If you’ve ever been granted time with an important individual in the corporate realm, you’ve likely felt the pressure to not waste too much of it. As you made your way through the meeting’s agenda for instance, you may have noticed how strict those important individuals are with what they spend their time on.
They’re often cutthroat about sticking to the meeting schedule. They are always closing discussions and continually moving the dialogue forward. They seem to have little patience for repetitive ideas and monotonous dialogue. They speak directly whilst setting unproductive sentiments aside.
If these important individuals were to spend too much time on futile things which are under their pay grade, then they would be taking bandwidth away from what needs focusing on. They wouldn’t differentiate themselves from those who are paid less to worry about the less important things and would seem unworthy of the position they were placed in.
By ignoring someone who chooses to spend time on you, you serve to differentiate your time from theirs in terms of its value.
You’d be deemed worthy of their time, while they wouldn’t be deserving of yours in the form of a reply. You’d introduce an imbalance to the market value of your respective focuses.
The bottom line is we spend time on what we deem to be important.

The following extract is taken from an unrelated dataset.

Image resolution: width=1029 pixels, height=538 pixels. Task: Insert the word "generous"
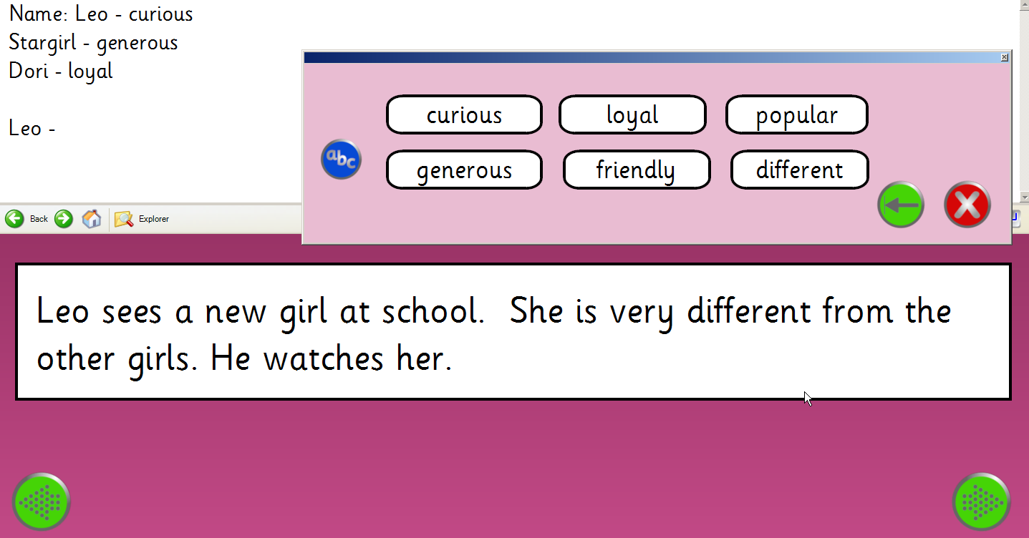click(x=464, y=170)
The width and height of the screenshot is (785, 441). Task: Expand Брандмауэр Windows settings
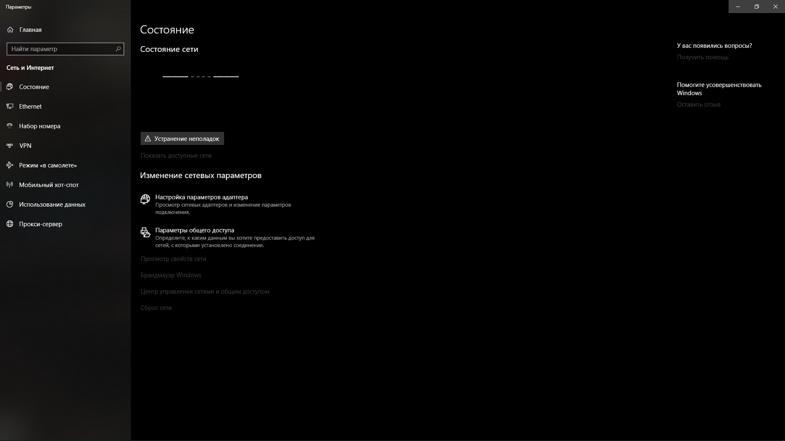click(170, 275)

In addition to the individual you ignore receiving the message that you don’t deem them to be important enough to spend time on, they’d also be the last one to extend a communication branch.
They’d in turn be last in labeling you to be important enough to spend their own time on, and you’d be first in labeling them not worthy of your time.
That victory over your time’s worthiness and the difference in how important you respectively view one another will be something that can’t be taken away. It will remain on record until you respond. You were first to label your time more important than theirs, until you choose to equalize your time’s value with theirs in the form of a reply.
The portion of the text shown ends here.